THE TASK
Below is a listing. Copy each line of it that holds the word "Expand".
[[ SUPPLIED RECORDS, beginning ]]
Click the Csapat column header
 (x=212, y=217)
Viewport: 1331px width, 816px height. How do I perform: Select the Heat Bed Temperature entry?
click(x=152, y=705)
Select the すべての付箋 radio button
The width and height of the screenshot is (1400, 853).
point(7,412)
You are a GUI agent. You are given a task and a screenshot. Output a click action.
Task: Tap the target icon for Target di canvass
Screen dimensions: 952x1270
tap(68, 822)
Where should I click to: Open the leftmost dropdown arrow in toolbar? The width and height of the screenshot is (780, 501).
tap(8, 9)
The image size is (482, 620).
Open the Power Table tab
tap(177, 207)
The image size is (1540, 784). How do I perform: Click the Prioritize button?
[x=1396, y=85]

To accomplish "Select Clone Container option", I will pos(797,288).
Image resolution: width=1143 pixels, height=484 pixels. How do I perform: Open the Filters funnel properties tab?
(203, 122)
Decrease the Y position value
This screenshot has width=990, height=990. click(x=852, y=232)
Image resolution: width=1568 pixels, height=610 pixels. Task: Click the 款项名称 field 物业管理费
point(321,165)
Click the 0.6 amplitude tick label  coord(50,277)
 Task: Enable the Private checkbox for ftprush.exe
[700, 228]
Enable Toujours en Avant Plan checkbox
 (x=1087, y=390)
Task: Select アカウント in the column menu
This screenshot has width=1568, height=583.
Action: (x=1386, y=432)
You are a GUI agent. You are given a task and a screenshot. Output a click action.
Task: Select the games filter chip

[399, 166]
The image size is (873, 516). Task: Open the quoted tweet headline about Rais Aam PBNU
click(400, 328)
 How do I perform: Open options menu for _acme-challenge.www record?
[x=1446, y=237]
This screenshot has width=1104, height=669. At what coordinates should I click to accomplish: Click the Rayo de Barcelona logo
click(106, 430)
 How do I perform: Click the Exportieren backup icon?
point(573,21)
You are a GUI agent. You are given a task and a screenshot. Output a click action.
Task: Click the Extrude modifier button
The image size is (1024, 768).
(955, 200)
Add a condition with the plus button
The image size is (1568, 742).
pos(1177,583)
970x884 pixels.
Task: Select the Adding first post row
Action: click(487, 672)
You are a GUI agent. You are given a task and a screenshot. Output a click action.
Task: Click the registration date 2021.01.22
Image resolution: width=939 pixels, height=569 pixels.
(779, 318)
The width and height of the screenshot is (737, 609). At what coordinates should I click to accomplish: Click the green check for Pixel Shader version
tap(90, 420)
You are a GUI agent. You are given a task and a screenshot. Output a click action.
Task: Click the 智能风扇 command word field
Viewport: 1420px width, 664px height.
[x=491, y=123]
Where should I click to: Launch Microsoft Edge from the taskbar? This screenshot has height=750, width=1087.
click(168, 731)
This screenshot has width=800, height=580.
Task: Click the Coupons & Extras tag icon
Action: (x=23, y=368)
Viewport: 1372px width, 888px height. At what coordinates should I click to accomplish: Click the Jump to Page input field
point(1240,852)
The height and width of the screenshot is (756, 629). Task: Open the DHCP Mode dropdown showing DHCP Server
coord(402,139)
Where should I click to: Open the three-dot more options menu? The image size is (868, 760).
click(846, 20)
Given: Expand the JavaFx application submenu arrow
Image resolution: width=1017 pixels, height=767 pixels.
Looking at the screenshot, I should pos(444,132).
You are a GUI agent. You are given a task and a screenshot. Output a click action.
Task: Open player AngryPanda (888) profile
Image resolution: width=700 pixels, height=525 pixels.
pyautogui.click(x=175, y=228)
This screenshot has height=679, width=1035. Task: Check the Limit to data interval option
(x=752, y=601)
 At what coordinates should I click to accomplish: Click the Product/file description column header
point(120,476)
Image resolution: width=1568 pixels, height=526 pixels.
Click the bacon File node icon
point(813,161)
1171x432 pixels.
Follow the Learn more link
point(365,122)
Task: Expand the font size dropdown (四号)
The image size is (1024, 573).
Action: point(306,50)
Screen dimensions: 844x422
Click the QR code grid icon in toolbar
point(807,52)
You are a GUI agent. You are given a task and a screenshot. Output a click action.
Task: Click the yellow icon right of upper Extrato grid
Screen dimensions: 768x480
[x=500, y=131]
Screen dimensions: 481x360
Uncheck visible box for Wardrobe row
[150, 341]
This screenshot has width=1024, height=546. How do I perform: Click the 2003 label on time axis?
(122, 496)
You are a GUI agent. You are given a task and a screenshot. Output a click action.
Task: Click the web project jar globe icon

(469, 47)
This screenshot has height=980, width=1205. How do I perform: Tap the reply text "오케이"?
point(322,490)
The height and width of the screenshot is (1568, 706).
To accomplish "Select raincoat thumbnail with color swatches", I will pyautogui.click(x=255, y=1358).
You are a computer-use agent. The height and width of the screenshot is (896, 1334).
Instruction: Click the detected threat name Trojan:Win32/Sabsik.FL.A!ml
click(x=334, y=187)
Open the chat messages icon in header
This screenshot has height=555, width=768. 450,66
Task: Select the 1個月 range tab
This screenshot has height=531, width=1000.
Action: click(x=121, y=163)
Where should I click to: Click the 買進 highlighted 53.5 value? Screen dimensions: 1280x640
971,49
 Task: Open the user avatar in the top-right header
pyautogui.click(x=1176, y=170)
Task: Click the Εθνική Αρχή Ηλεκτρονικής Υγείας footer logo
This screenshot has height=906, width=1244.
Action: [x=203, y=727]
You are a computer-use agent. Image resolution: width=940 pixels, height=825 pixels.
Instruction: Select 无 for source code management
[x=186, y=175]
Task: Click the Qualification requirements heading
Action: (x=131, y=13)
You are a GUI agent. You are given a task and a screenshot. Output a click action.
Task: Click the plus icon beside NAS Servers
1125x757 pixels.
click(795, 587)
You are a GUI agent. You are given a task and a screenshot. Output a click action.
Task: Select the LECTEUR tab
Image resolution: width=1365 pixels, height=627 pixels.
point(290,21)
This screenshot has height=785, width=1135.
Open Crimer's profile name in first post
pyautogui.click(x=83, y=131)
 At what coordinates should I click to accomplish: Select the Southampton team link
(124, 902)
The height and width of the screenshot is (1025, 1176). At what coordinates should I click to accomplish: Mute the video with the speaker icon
[[ SUPPLIED RECORDS, end ]]
ANSWER SECTION
Given: Expand the JavaFx application submenu arrow
Task: Expand the font size dropdown (四号)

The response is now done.